There is a widely held view that 'globalisation' will somehow tame Hindutva through world opinion and/or the world market. The geopolitical history of the unipolar world in the last two decades provides sufficient evidence of the fragility of this argument. Moreover, there is the experience of Gujarat itself, as the BJP leadership conclusively demonstrated, that it is possible to manage appearances by saying one thing abroad and its opposite at home. In any case, Sangh Parivar doublespeak is now a well rehearsed routine. As for the world market, it is doubtful whether it has had any impact on Gujarat. (The discomfiture of local industrialists may have had more effect, though its long term implications are difficult to gauge.) In reality, most global markets are thoroughly cartelised with only a few powerful players, and their alleged tendency towards political moderation has been extremely unreliable to say the least. So, where containing communalism is concerned, globalisation may at best provide some contingent inputs; it cannot form the basis of a deliberate strategy. Whatever their specific content, such strategies will perforce have to rely on domestic factors.

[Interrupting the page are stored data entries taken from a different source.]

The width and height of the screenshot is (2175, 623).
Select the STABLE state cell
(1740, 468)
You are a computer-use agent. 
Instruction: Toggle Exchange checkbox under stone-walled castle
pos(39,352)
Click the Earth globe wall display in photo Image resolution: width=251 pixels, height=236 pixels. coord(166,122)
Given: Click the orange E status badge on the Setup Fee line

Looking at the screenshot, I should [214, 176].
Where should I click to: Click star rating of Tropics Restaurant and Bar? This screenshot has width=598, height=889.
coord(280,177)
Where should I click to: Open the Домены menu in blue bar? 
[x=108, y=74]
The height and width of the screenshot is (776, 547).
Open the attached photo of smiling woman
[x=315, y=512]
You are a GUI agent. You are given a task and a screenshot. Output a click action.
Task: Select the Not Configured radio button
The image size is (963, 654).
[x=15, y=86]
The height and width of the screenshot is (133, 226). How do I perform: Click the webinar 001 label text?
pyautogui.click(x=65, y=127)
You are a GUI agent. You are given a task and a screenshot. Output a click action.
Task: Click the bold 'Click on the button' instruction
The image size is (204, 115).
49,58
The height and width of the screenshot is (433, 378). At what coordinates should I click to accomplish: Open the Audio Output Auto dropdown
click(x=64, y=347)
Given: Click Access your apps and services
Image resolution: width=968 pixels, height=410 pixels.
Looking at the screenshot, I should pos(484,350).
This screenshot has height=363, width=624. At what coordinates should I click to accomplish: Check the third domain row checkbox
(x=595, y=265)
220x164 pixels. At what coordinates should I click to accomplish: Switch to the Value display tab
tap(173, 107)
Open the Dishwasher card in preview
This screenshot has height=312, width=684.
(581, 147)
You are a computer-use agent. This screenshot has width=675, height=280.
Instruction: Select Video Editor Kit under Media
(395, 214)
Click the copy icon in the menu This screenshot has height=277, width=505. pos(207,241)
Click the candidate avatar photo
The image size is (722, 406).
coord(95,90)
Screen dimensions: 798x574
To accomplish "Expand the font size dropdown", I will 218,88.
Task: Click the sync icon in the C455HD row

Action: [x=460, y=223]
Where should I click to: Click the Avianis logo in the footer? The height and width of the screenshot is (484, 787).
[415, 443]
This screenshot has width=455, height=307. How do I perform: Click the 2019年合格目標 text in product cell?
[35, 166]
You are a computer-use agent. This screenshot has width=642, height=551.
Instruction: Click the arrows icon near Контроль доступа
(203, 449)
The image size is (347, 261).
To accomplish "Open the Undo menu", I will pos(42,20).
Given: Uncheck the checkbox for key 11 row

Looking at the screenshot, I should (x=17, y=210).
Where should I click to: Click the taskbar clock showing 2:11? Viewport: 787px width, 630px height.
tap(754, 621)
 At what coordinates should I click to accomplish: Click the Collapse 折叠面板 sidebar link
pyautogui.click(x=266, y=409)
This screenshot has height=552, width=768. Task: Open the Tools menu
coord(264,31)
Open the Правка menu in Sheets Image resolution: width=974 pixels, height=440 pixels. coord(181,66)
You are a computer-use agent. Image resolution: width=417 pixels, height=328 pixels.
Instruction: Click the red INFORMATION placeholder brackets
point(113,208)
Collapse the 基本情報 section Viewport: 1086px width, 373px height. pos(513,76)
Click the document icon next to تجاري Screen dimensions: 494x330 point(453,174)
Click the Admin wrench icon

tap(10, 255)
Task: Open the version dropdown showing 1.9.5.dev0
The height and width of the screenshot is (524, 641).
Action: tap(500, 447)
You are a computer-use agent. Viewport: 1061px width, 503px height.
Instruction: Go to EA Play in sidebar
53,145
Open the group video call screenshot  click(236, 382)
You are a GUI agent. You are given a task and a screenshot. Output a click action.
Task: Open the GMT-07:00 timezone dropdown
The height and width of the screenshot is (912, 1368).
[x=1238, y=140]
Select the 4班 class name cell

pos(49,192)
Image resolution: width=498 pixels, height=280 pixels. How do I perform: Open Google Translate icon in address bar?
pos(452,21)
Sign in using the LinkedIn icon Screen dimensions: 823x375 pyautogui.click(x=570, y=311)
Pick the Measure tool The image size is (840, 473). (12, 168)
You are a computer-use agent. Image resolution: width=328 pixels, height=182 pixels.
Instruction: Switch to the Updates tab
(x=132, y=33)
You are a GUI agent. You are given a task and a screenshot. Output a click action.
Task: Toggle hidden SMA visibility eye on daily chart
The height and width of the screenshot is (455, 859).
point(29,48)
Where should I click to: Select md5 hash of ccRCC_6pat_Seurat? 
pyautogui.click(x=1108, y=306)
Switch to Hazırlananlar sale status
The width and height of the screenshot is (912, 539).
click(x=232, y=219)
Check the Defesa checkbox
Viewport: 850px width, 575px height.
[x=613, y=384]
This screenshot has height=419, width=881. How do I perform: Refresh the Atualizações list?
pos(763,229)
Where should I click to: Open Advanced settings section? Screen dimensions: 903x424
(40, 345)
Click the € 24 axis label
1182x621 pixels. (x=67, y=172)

That is why it is imperative to breach the cloak of impunity which Narendra Modi has almost succeeded in throwing over the post-Godhra events of 2002. The contrast with the Godhra incident is striking: the wheels of justice do seem to be moving in that context, despite the considerable doubt that forensic reports have cast on the original thesis of a Muslim mob having set fire to Coach No. S6 from the outside. On the other hand, with the large-scale destruction of incriminating evidence – including gruesome instances of state police burying the bodies of victims with large quantities of salt in order to accelerate decomposition – the subversion of justice in the post-Godhra riots is nearly complete. Last hopes are pinned on the small proportion of cases taken up by the Supreme Court, and on the staying power of embattled NGOs, local activists, and above all, the survivors themselves.
What else can be done to interrupt the march of Hindutva, or at the very least, to force it to pay a higher price for its successes? Can we afford to rely solely on the vagaries of electoral arithmetic? Two years later, it is difficult to be optimistic. The voices of Gujarat's victims and its dissenters proved no match for the menacing growl of Modi's amplified election speeches as he laid claim to 'Gujarati asmita' (Gujarati pride) and threatened to bring down the wrath of 'five crore Gujaratis' (50 million) on his opponents. If the familiar forms of our progressive politics are all ultimately founded on faith in 'the people', then Gujarat 2002 forces us to confront the darkest of all questions: What is to be done when 'the people' turn regressive? How does one confront a normalised pathology, a banalised evil?
A question first asked of Western Europe in the second quarter of the 20th century now faces Southasia in the first quarter of the 21st century. Whatever the shape of the answers that will be forged collectively, it is certain that they will need not only hardworking adjectives but also angry verbs.